Soeur Annabelle et les religieuses de l’abbaye d’Echourgnac souffrent de la répétition de la mise en pot de leurs confitures. - Vincent Royer / Abbaye d’Echourgnac
Pour apaiser ce que les médecins appellent des « troubles musculosquelettiques », qui touchent tous ceux qui travaillent à la chaîne, les sœurs voudraient une machine. Un simple appareil de dosage qui suffirait à leur bonheur. Montant de l’investissement : « Un peu plus de 3.000 euros. Peut-être un peu plus », explique sœur Annabelle. Un détail pour n’importe quel industriel. Une montagne pour cette communauté autogérée, qui vit des ventes de ses fromages, de ses confitures et d’un peu d’hôtellerie.
Pour financer cet achat, les sœurs ont lancé ce qu’elles ont appelé « une opération confitures ». D’ici le dimanche 7 décembre, elles espèrent vendre 2.000 pots de ces concentrés de fraises, d’abricots-lavande ou encore de poires et de gingembre. Des fruits issus du potager de l’abbaye ou achetés à des producteurs locaux et qui sont proposés en pots de 320 grammes.

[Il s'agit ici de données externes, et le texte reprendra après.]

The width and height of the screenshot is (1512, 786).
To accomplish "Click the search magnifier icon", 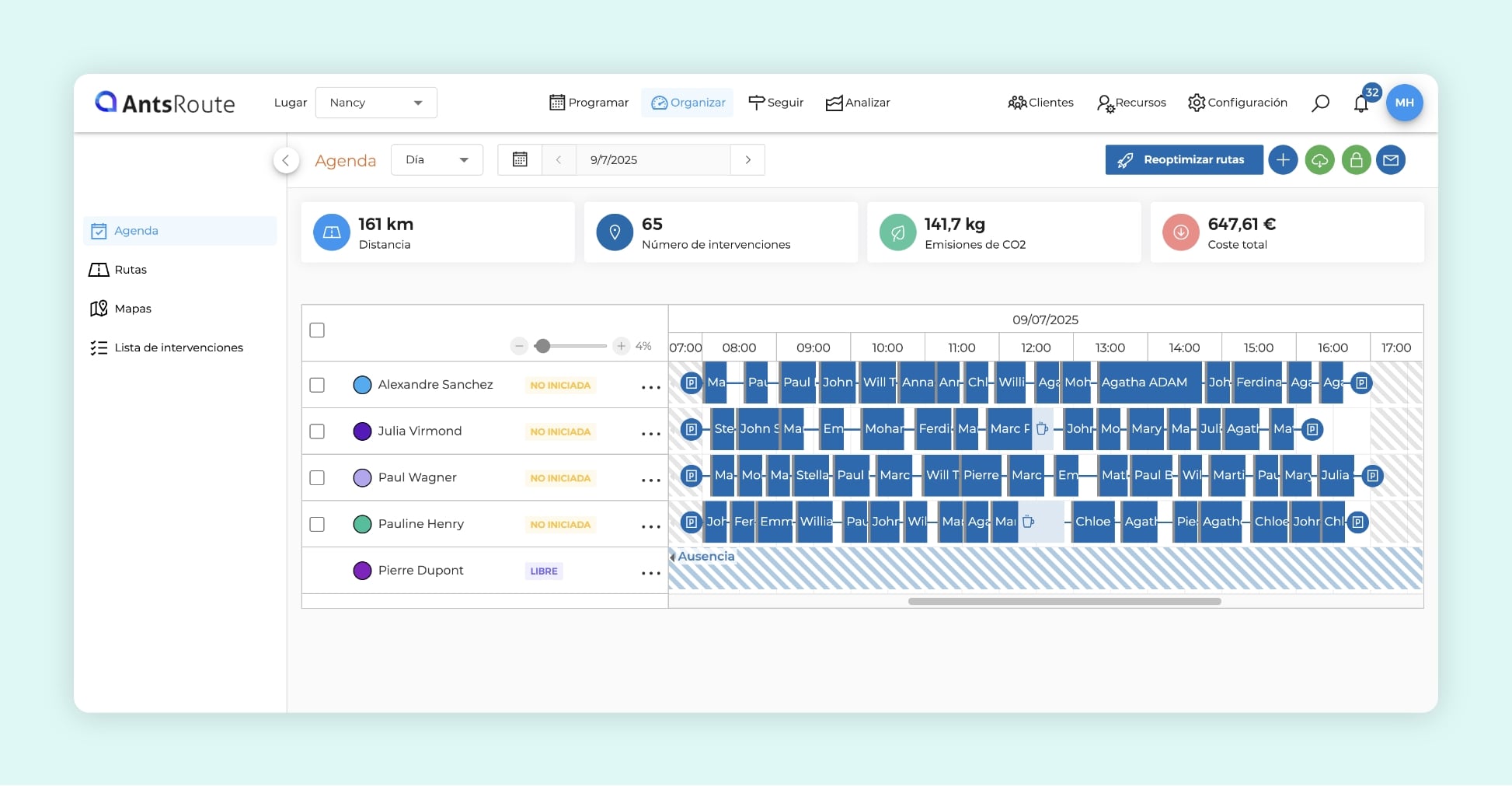I will point(1320,103).
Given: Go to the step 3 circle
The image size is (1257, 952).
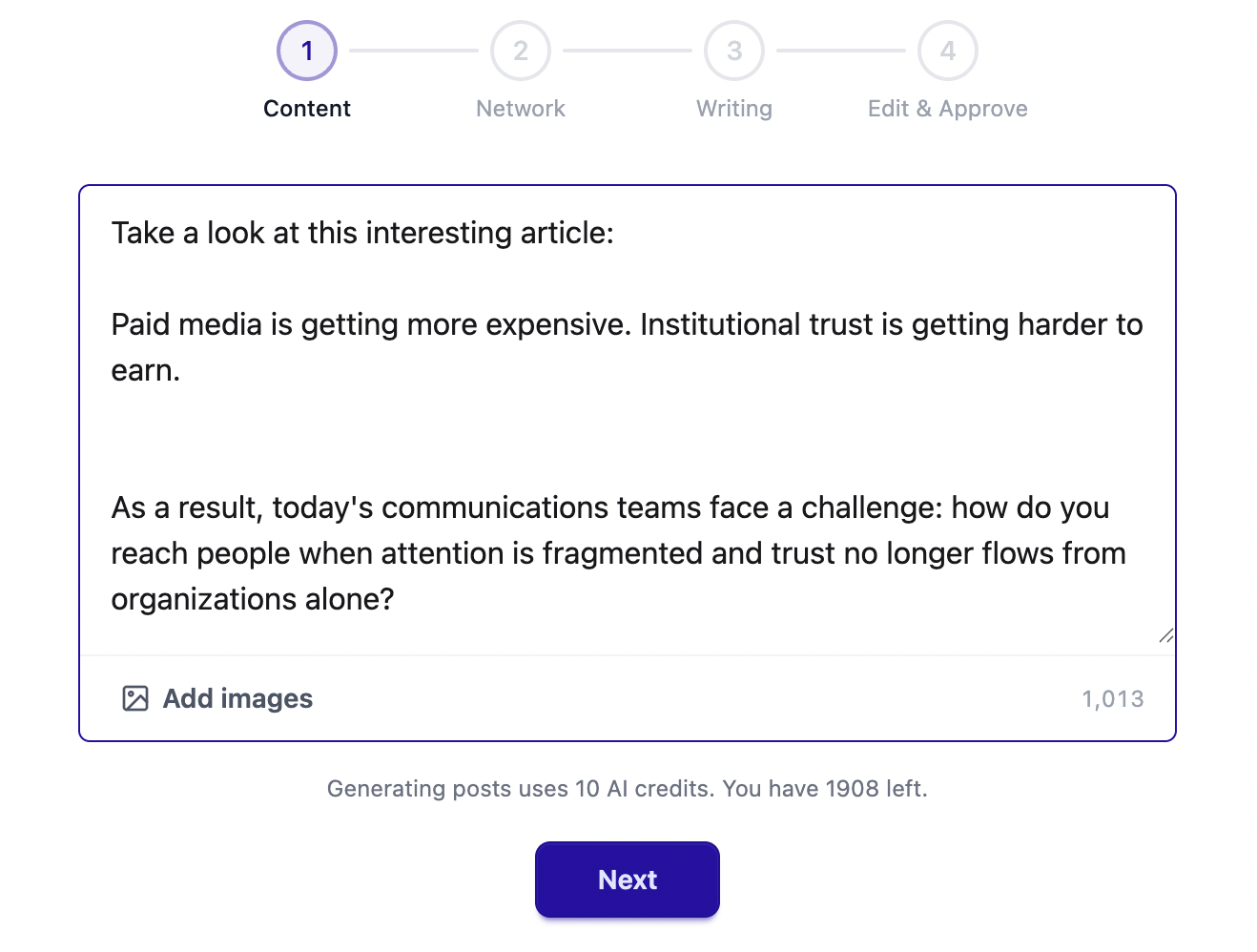Looking at the screenshot, I should pyautogui.click(x=734, y=51).
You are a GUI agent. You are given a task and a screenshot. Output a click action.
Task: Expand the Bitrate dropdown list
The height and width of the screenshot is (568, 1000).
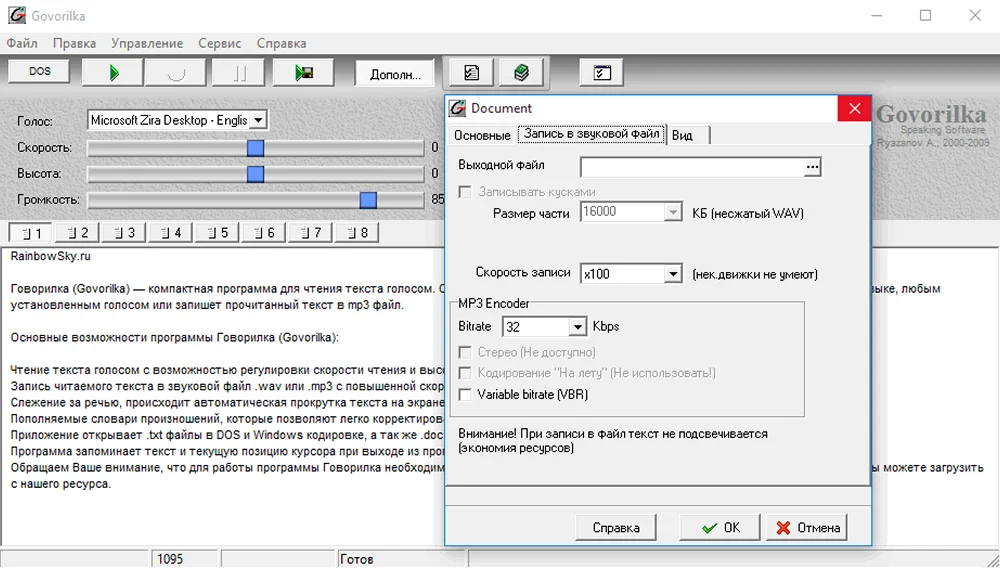(577, 327)
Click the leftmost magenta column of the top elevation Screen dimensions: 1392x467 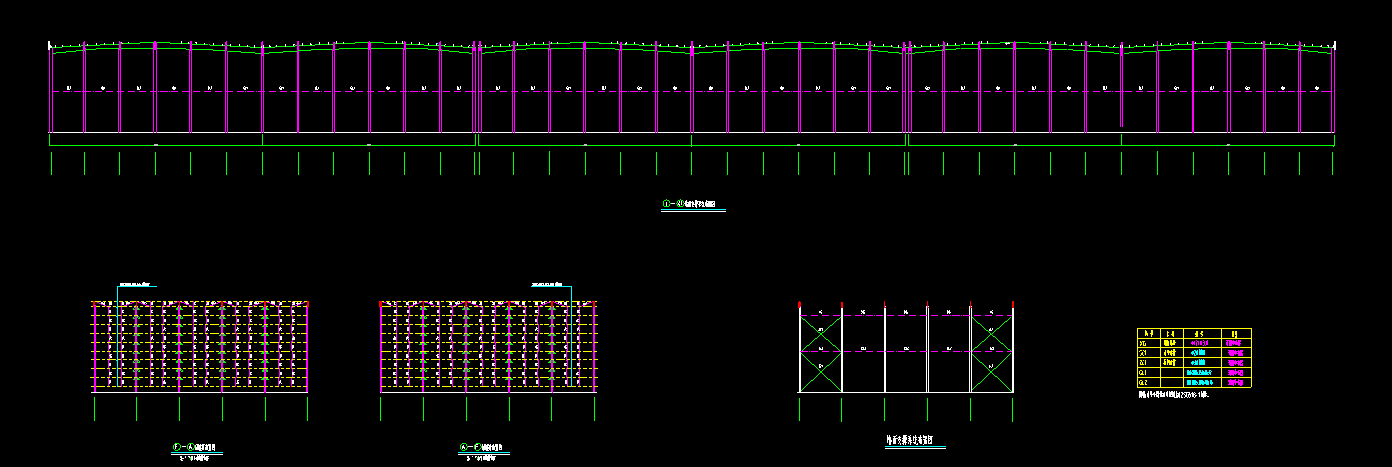click(51, 88)
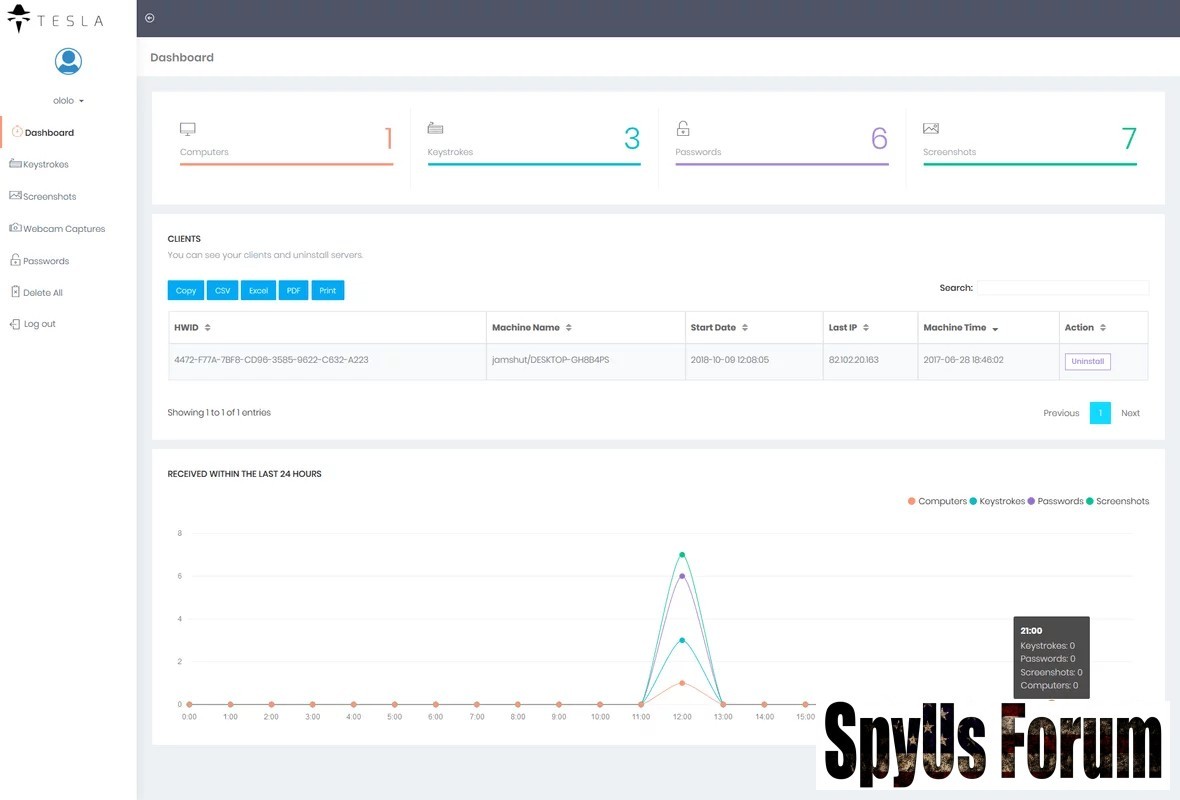This screenshot has width=1180, height=800.
Task: Sort clients table by HWID column
Action: click(192, 328)
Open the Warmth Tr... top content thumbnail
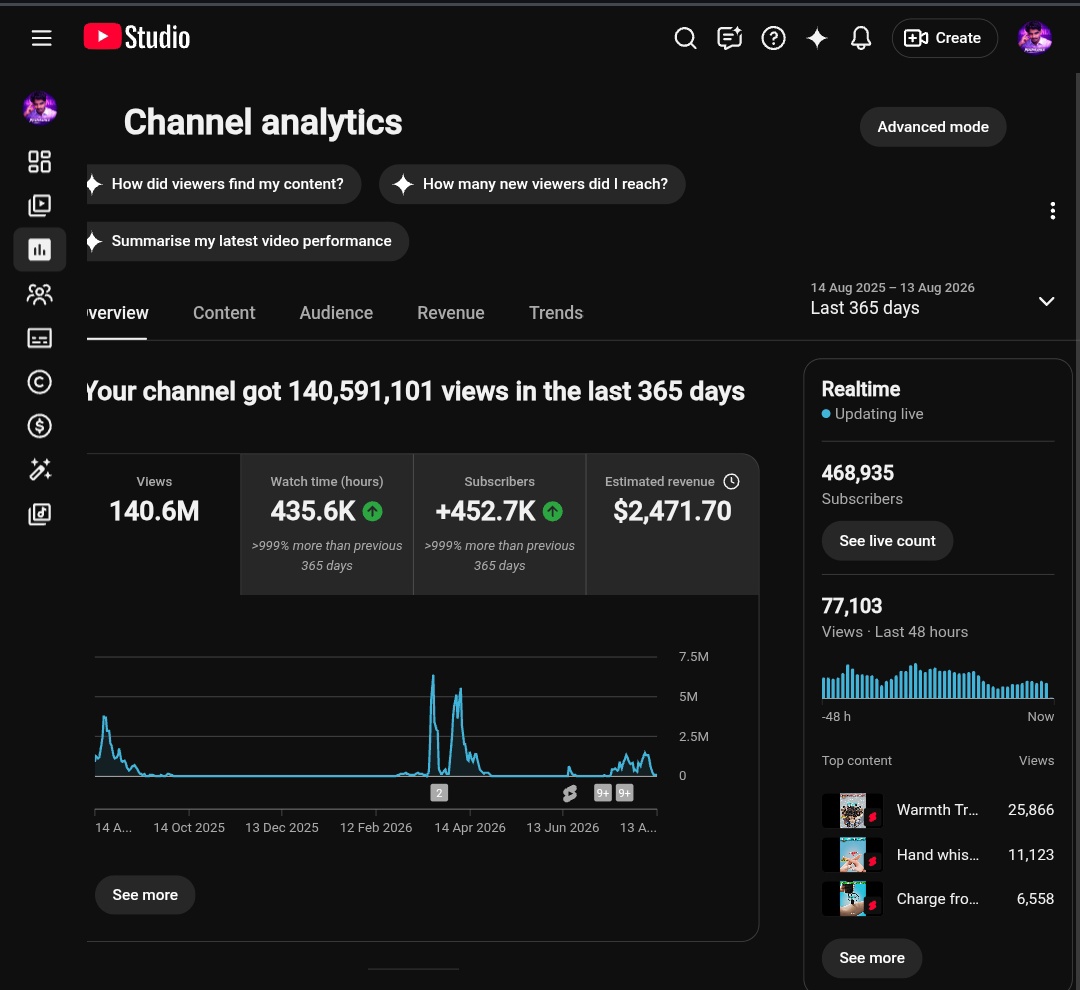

Une connexion « avec le seigneur » mais c’est tout
Pour lancer leur vente, les religieuses ont été invitées à se mettre en scène par la plateforme spécialisée Divine Box qui vend leurs produits. Elles qui vivent sans télévision, quasiment sans téléphone portable ni ordinateur ont donc vu leur visage s’afficher sur la plateforme YouTube depuis quelques jours. « C’était la première fois qu’on le faisait. Ce n’était pas facile mais on a pris plaisir », reconnaît sœur Annabelle en éclatant de rire.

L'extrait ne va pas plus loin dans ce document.